Un 3e lien précipité entraînera « un désastre financier » | 19 février 2018 | Article par Céline Fabriès

Crédit photo: Céline Fabriès

Un 3e lien précipité entraînera « un désastre financier »

Le maire de Québec, Régis Labeaume, prédit un désastre financier si les politiques passent avant l’expertise dans le projet du 3e lien. Et pas question de faire un choix entre le 3e lien et le transport en commun : l’argent n’est pas le même.

Promettre un 3e lien dans un premier mandat après les élections provinciales est irréaliste pour le maire de Québec. Il anticipe par ailleurs « un désastre financier » si les politiques ne respectent pas toutes les étapes. Selon Régis Labeaume, le 3e lien pourrait coûter jusqu’à 10 milliards $ si on ne prend pas le temps d’élaborer le projet. Il cite entre autres Bent Flyvbjerg, un expert danois sur les dépassements des coûts.

Les pressions organisationnelles et politiques amènent des fausses représentations, car les prévisions sont ajustées pour que les conclusions soient les plus attrayantes possible pour les politiques.

Il donne également l’exemple de la ligne orange à Montréal. Les premières études en 1998 parlaient de 179 millions $; finalement la ligne orange a coûté 800 millions $. L’échangeur Turcot devait coûter 1,5 milliard $; on est rendu à 3,7 milliards $.

Pour Régis Labeaume, il est primordial de respecter à la lettre toutes les étapes techniques et scientifiques. Il faudra 10 à 15 ans pour amener à terme un projet de 3e lien, et la construction ne commencera pas avant 2024-2025 minimum, pour finir quatre ou cinq ans plus tard.

« Jamais un gouvernement fédéral ne va demander [à l’Agence canadienne d’évaluation environnementale] de raccourcir les étapes d’études expérimentales, parlez-en aux gens du Port de Québec, ils en sont à leur 7e année », affirme Régis Labeaume.

De plus, s’il est d’accord avec l’idée du 3e lien, Régis Labeaume attend encore la preuve d’un gain net en termes de trafic. « Il ne faut pas passer au-dessus de ça », prévient-il. Rappelons également que le tunnel n’est qu’une possibilité parmi d’autres dans la création d’un 3e lien. Il n’est pas question non plus de choisir entre le 3e lien et le transport collectif structurant.

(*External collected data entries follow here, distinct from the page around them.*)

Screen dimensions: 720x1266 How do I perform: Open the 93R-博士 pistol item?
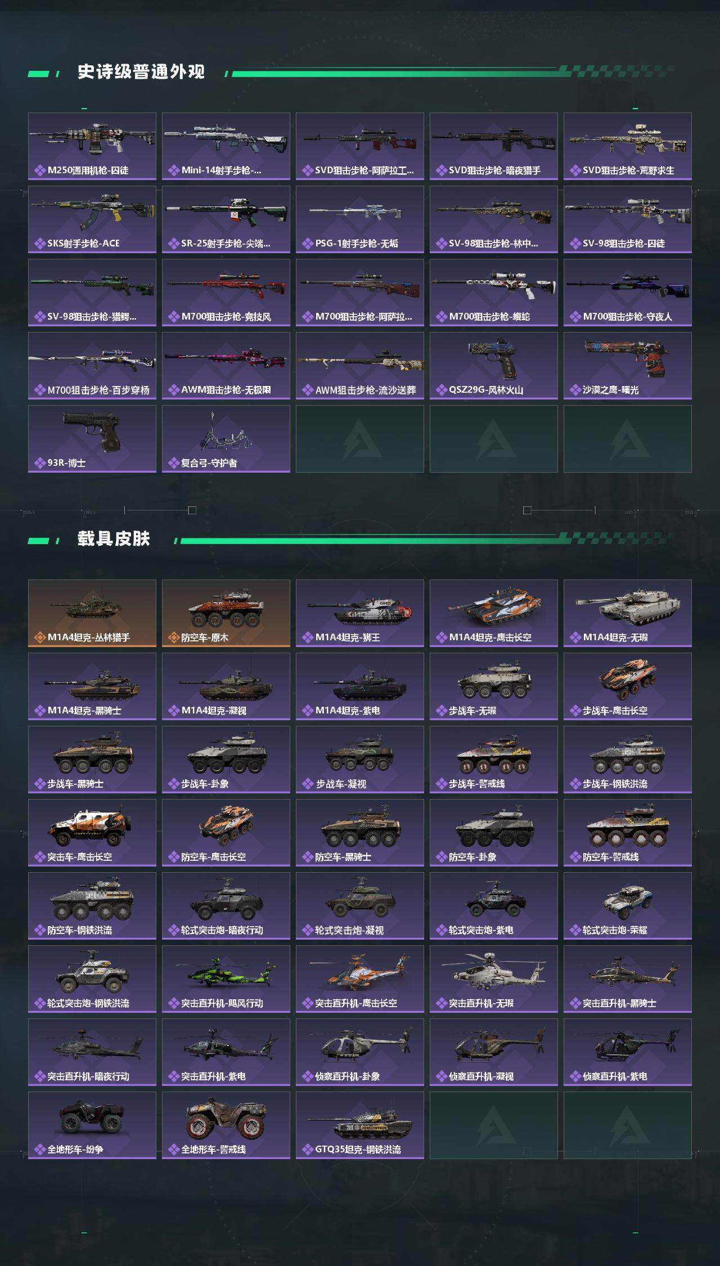[92, 439]
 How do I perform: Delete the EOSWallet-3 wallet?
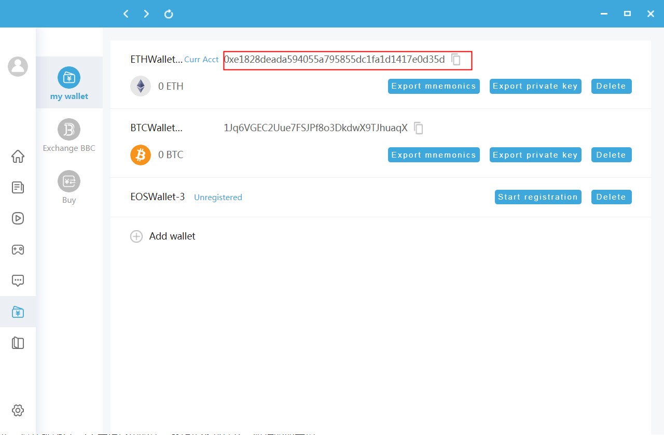611,197
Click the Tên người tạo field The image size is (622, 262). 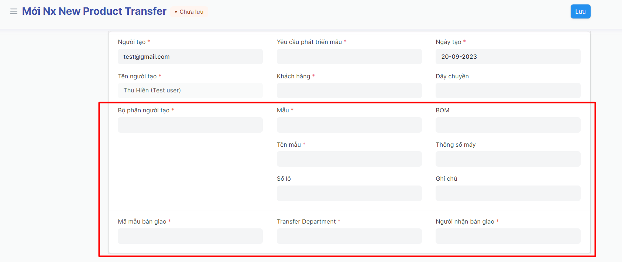tap(190, 91)
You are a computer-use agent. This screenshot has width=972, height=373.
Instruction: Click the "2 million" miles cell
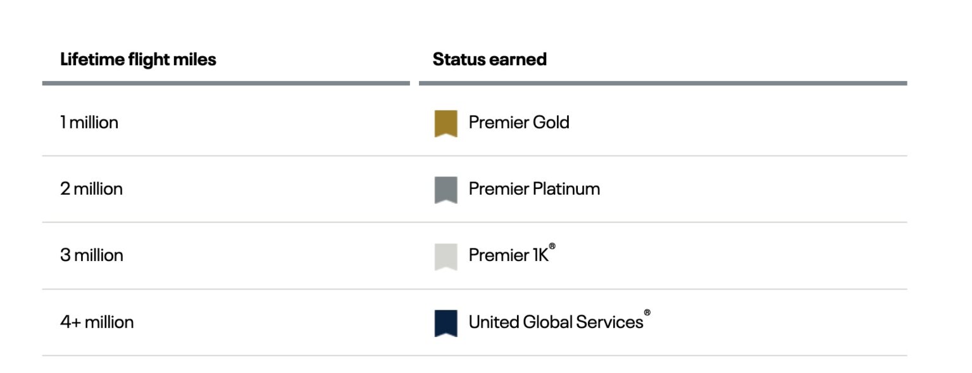(x=91, y=189)
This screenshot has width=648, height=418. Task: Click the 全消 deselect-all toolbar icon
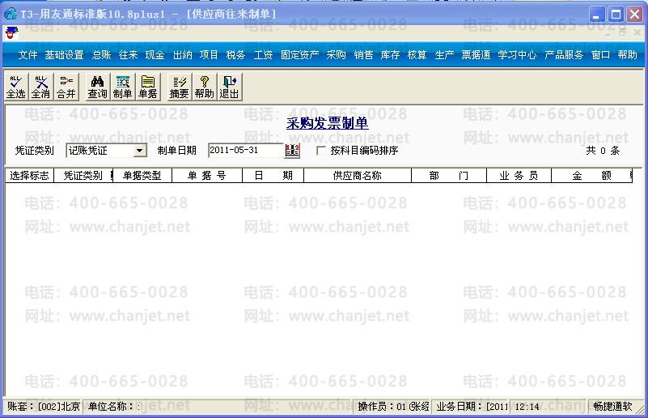pos(41,87)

« On n’a pas demandé à Montréal de choisir, ne me demandez pas de ratatiner la ville en faisant un choix », lance-t-il. « Ce n’est pas le même budget. Ceux qui pensent que s’il n’y a pas de transport collectif, on prend cet argent-là pour le mettre dans un tunnel, ça ne marche pas. Les argents sont réservés pour le transport collectif, le fédéral ne mettra pas d’argent dans un tunnel. »

Lundi, lors du conseil municipal, le chef de l’opposition Jean-François Gosselin a mis en doute les conclusions alarmistes de Régis Labeaume et a réitéré sa demande de passer à l’action dans la construction du 3e lien.